Visto de fora, tudo se passou quase como um episódio sucessório da dinastia Bragança — ou talvez uma instância preeminente do “jeitinho” brasileiro —, expondo as tendências incongruentes, mas também conciliatórias, da civilização luso-brasileira: a insurreição foi uma reação aos revolucionários liberais de Portugal que queriam restringir as liberdades do Brasil e exigiam a volta do rei; a independência foi proclamada contra ele pelo príncipe herdeiro, que depois impôs uma Constituição às elites brasileiras, as quais o forçaram a legar a coroa ao seu filho e retornar a Portugal, onde precipitou uma guerra civil contra seu irmão.
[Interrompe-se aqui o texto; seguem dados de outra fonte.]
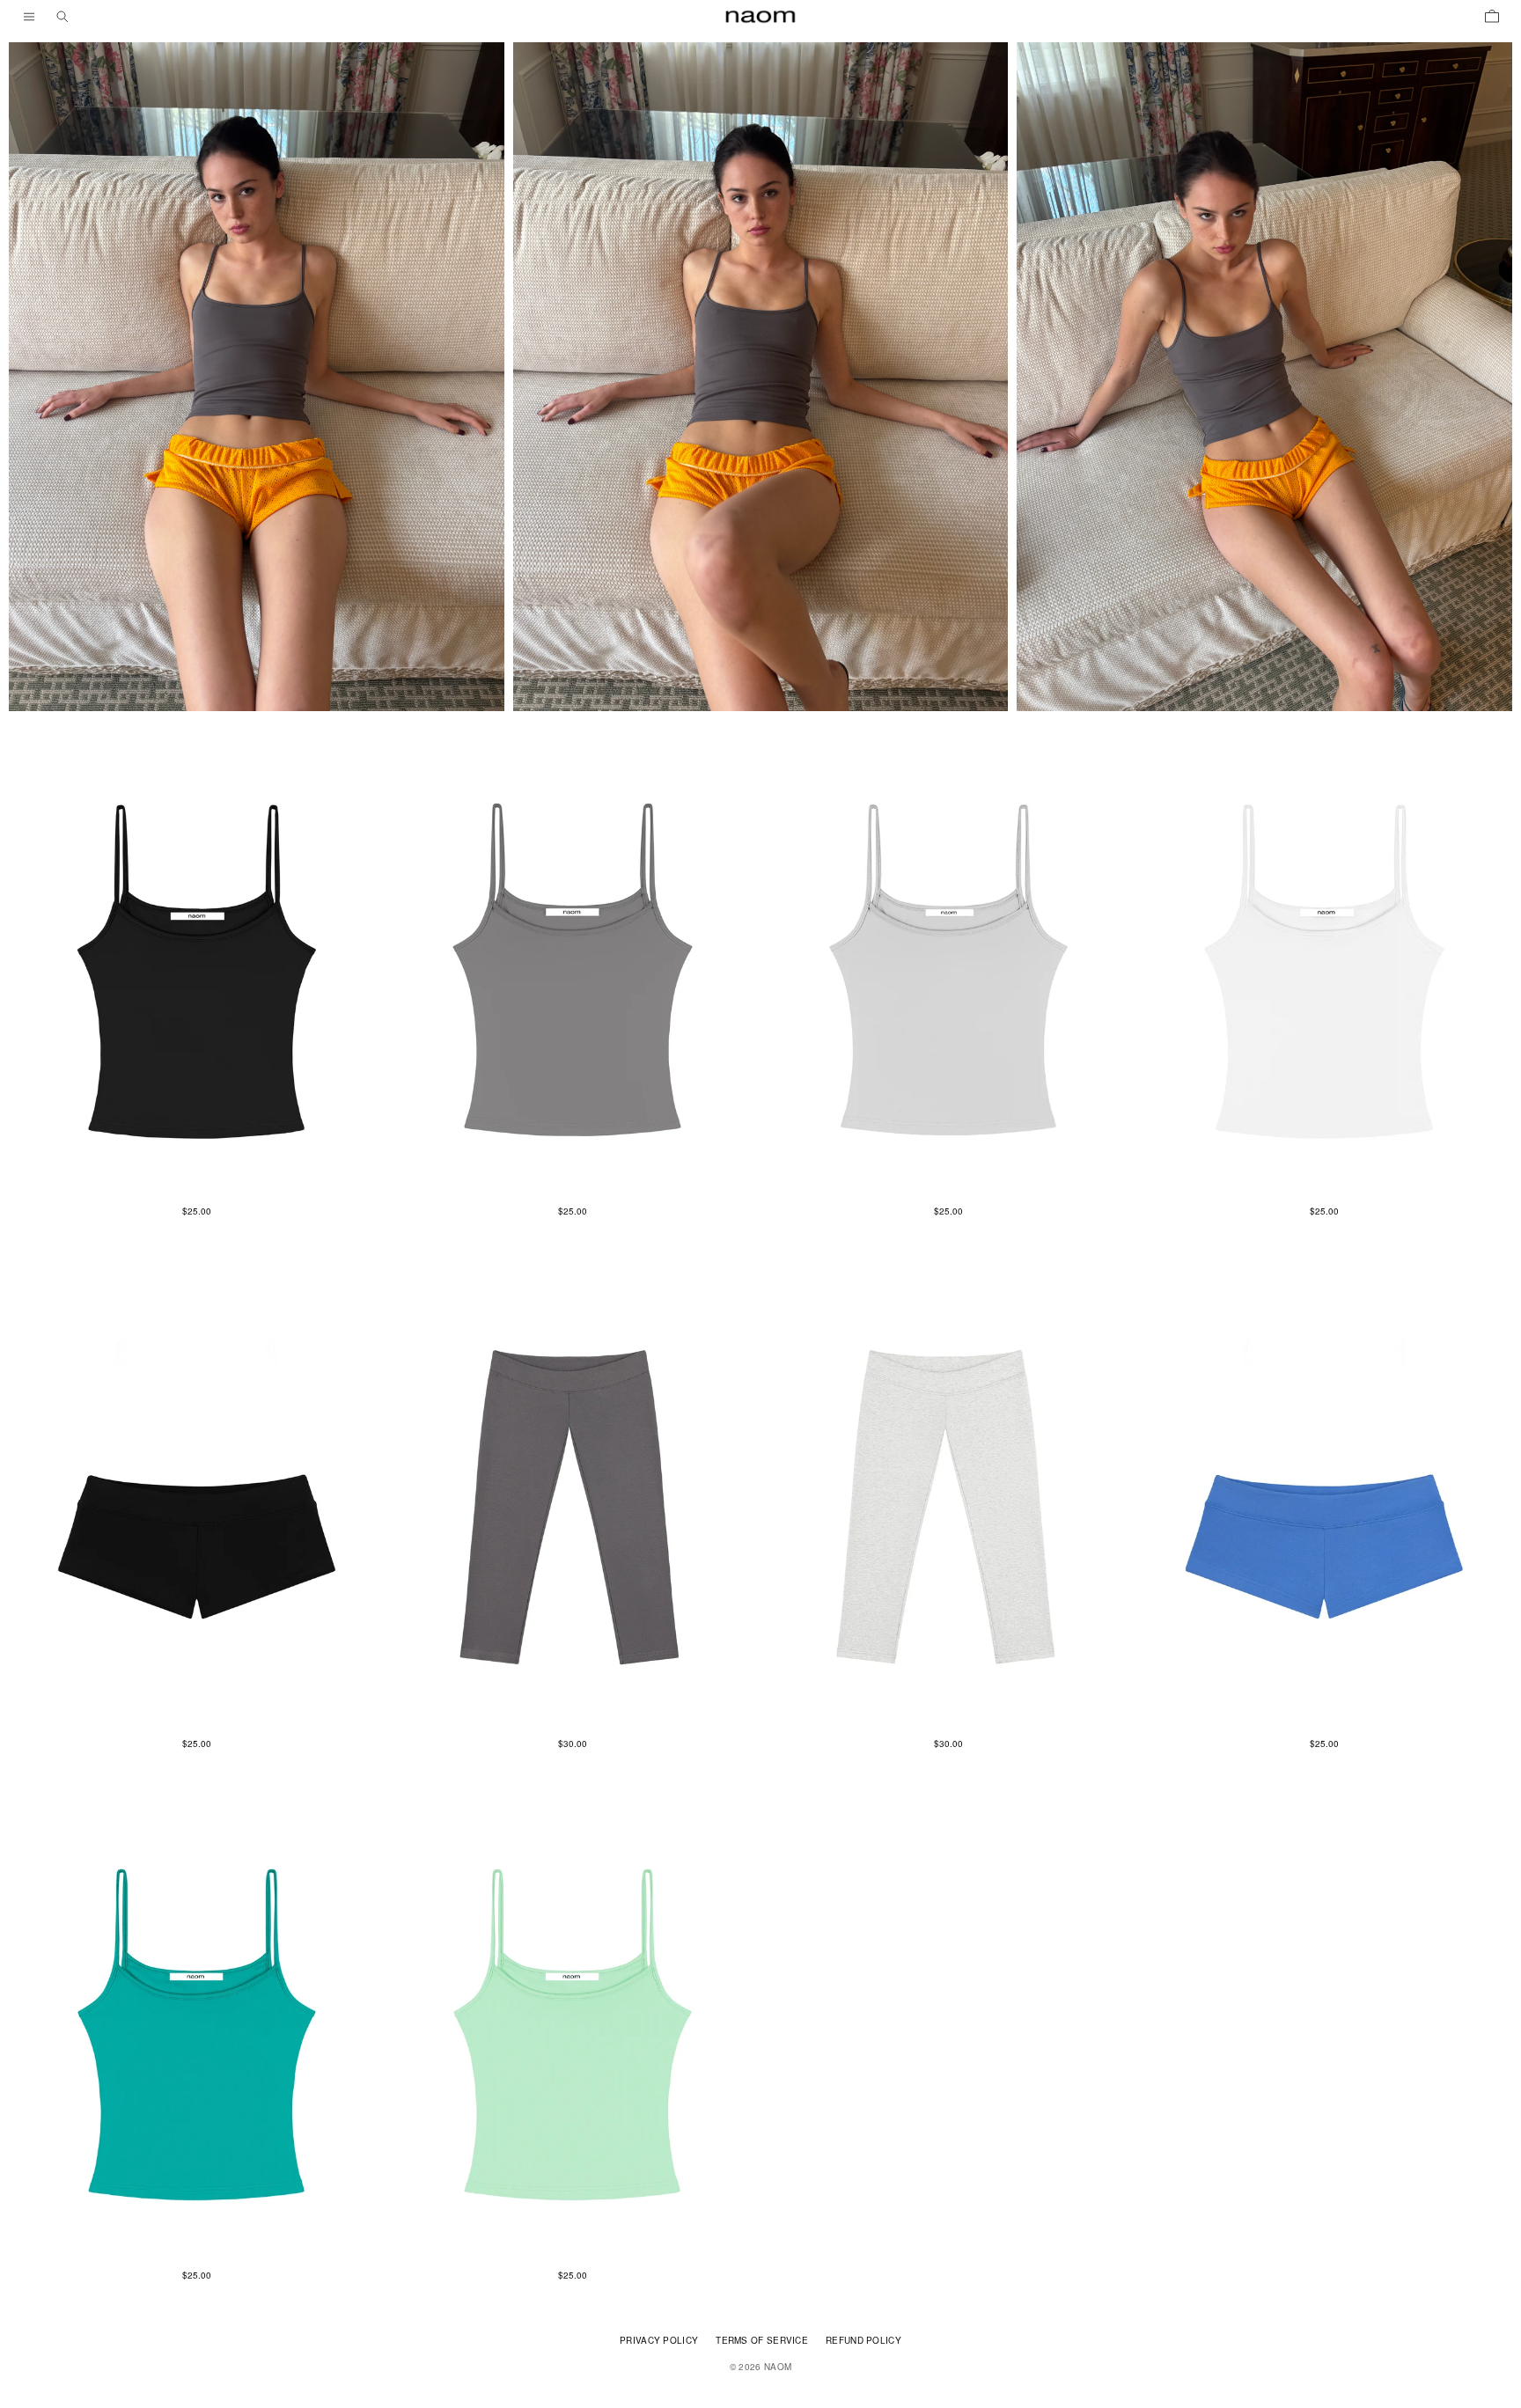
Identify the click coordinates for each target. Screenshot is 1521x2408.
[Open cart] (1492, 16)
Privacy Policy (659, 2340)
Esta trama rocambolesca é em parte explicada pela transferência da corte para o Rio de Janeiro, que se transformou na capital de um império ultramarino — com todas as instituições públicas, civis e culturais condizentes com essa condição —, e em parte explica os contornos movediços das convulsões provinciais que pipocaram de norte a sul após a renúncia do imperador. Com nomes obscuros como Farroupilha, Sabinada ou Balaiada, algumas foram mero frisson das elites, outras explosões populares; algumas progressistas, outras reacionárias — ou uma mistura de tudo isso. A rebelião de caboclos do Pará conhecida como Cabanagem, por exemplo, terminou com a devastação da economia local, o extermínio de 20% da população e quase destruiu a capital, Belém. Mas sintomaticamente os cabanos nunca apresentaram demandas sistemáticas nem organizaram um programa de governo, limitando-se a gritar palavras de ordem contra estrangeiros, portugueses e maçons, e em favor da Igreja católica, Pedro II, o Pará e a liberdade.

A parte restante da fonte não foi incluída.